Requirement 1: From the guide on cluster shape and DeepSpeed ZeRO stage, output the stretch from "Choosing cluster shape" through "the node specifications." word for word.
Requirement 2: Write the next part of the guide on choosing cluster shape and DeepSpeed ZeRO stage, picking up right after its last sentence.

Selected excerpt:
Deprecated

LLMForge is being deprecated: The Ray Team is consolidating around open source fine-tuning solutions. Llama Factory and Axolotl provide enhanced functionality (quantization, advanced algorithms) and native Ray support for scaling. See the migration guide for transitioning your workflows.

Choosing cluster shape and DeepSpeed ZeRO stage

Selecting the best compute configuration for distributed training of large models isn't a simple task - cheaper GPUs may not necessarily result in overall lower-cost training runs, depending on factors like model size and ZeRO stage when using DeepSpeed. This user guide covers how to account for important cost and speed considerations, as well as how to address potential pitfalls when fine-tuning LLMs using LLMForge.

Overall guidelines

Consider cost savings with faster hardware. Cheaper nodes can sometimes result in more expensive training runs than more expensive per-hour nodes due to both GPU speed and communication costs tied to the node specifications.
Use ZeRO-2 (or lower stages) when you can fit the whole model onto a single GPU, because you can avoid the overhead of passing around model parameters when possible, even on nodes with NVLink. ZeRO-2 is especially useful with LoRA due to low communication costs for optimizer states and gradients.
- Use ZeRO-3 for larger models that don't fit in GPU memory, for example Llama 70B.
For multi-node training involving just a few nodes, consider using hierarchical partitioning to reduce inter-node communication.
Intra-node bandwidth can sometimes be a bottleneck for single nodes without NVLink for GPU-GPU communication, especially when using ZeRO-3 with 8 GPUs. Benchmarking bandwidth using NCCL tests is helpful for understanding system limitations.

Cluster shape

The number of nodes and number of GPUs per node can have a large impact on performance during distributed training. The config below doesn't exactly specify a cluster shape. It requests 8 A10G GPUs, which can mean 8 nodes each with 1 A10G, 1 node with 8 A10Gs, or 2 nodes each with 4 A10Gs.

num_devices: 8
...
worker_resources:
  accelerator_type:A10G: 0.001
...

To easily specify cluster shapes directly from fine-tuning configs, set anyscale/accelerator_shape instead of just accelerator_type:A10G in worker_resources. The example below requests only nodes specifically with 8xA10Gs for fine-tuning. Note that you must still set num_devices appropriately.

num_devices: 8
...
worker_resources:
  anyscale/accelerator_shape:8xA10G: 0.001
...

More details for understanding how different cluster shapes can impact fine-tuning performance are below.

ZeRO stage

Stage 0
Stage 1
Stage 2
Stage 3

Description: This stage represents the baseline without any memory optimizations. All optimizer states, gradients, and parameters are fully replicated across all GPUs.

Provided data:
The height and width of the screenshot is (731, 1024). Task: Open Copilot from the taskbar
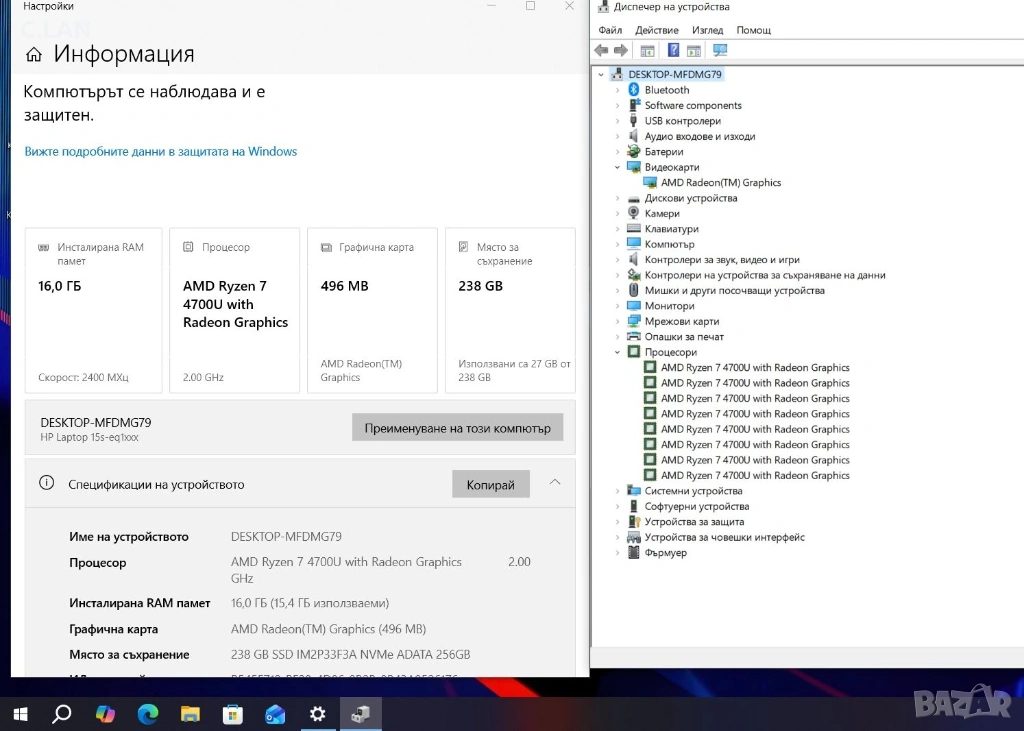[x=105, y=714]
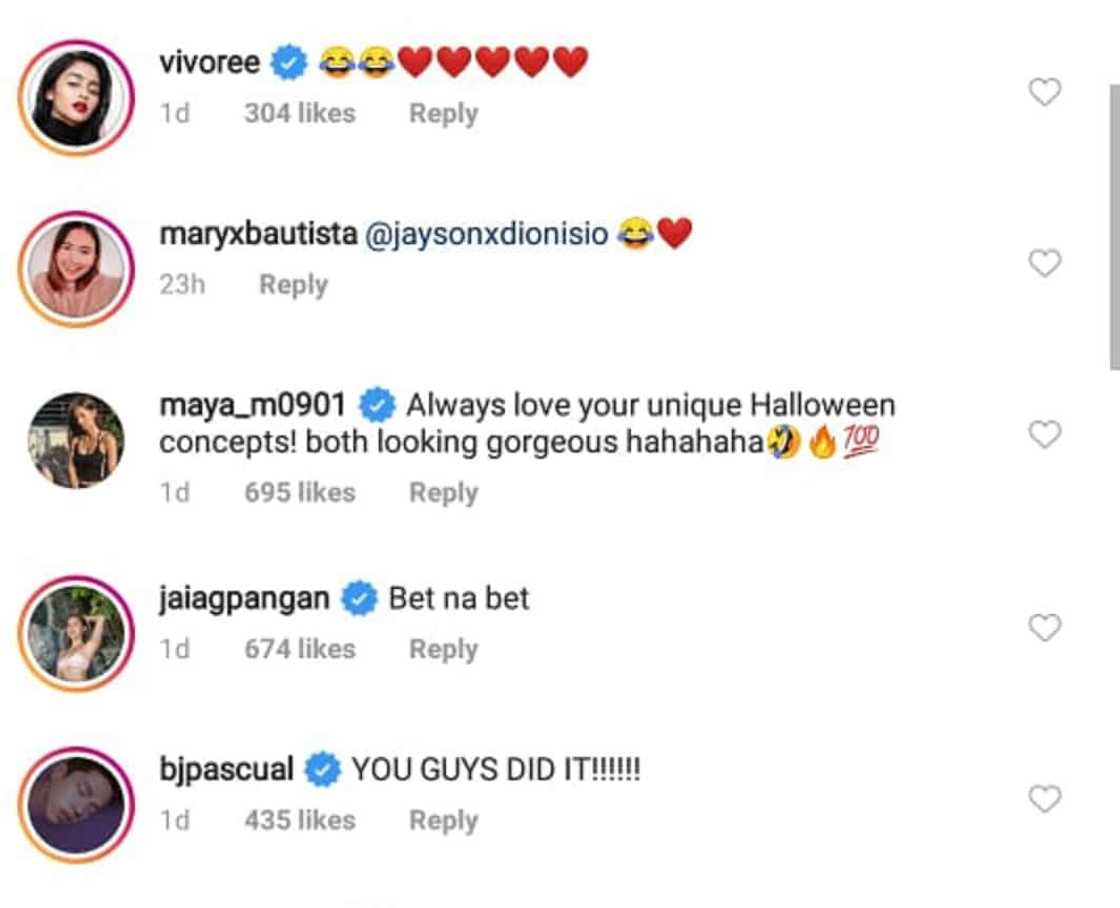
--
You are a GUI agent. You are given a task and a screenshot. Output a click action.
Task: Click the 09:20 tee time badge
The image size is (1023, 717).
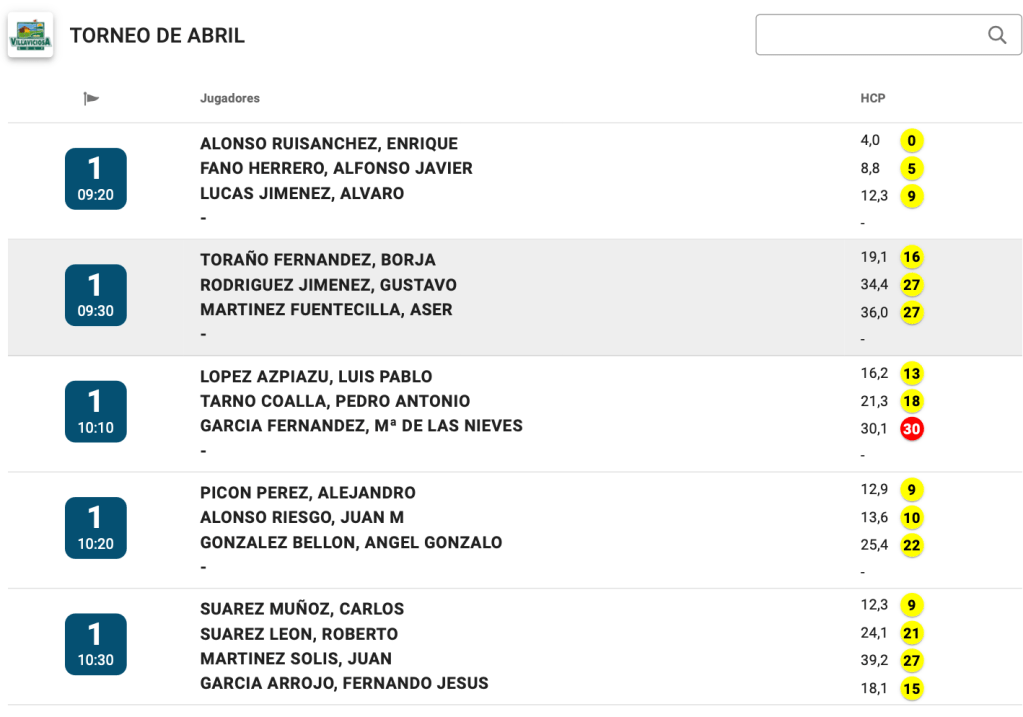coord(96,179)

Answer box 1:
Choosing cluster shape and DeepSpeed ZeRO stage

Selecting the best compute configuration for distributed training of large models isn't a simple task - cheaper GPUs may not necessarily result in overall lower-cost training runs, depending on factors like model size and ZeRO stage when using DeepSpeed. This user guide covers how to account for important cost and speed considerations, as well as how to address potential pitfalls when fine-tuning LLMs using LLMForge.

Overall guidelines

Consider cost savings with faster hardware. Cheaper nodes can sometimes result in more expensive training runs than more expensive per-hour nodes due to both GPU speed and communication costs tied to the node specifications.

Answer box 2:
assets

When using DeepSpeed for distributed training, choosing the appropriate ZeRO stage is key for optimizing for training speed and throughput. For models with weights that don't fit on a single GPU, ZeRO stage 3 is the only option. Additionally, if running into OOM errors, enabling offloading gradients and optimizer states to CPU can help free up memory. However, for smaller models that can fit on a single GPU, lower ZeRO stages can often result in higher throughput and training speeds. Below is an example where this is the case for Llama-3-8B.

ZeRO with full fine tuning vs LoRA

Full-parameter fine-tuning and LoRA result in very different communication profiles, and thus different training speeds, especially when using later stages of ZeRO with DeepSpeed. For full-parameter fine-tuning, storing gradient and optimizer states both require as much or more memory than storing model parameters. However, for LoRA, which only tunes a small set of parameters, the gradient and optimizer states are only stored and communicated for that subset of parameters, resulting in greatly reduced memory and communication requirements when using ZeRO-1 or ZeRO-2 compared to the full-parameter fine-tuning case. Thus, the additional communication costs incurred by switching from ZeRO-3 to ZeRO-2 are much more dramatic for LoRA than for full-parameter fine-tuning.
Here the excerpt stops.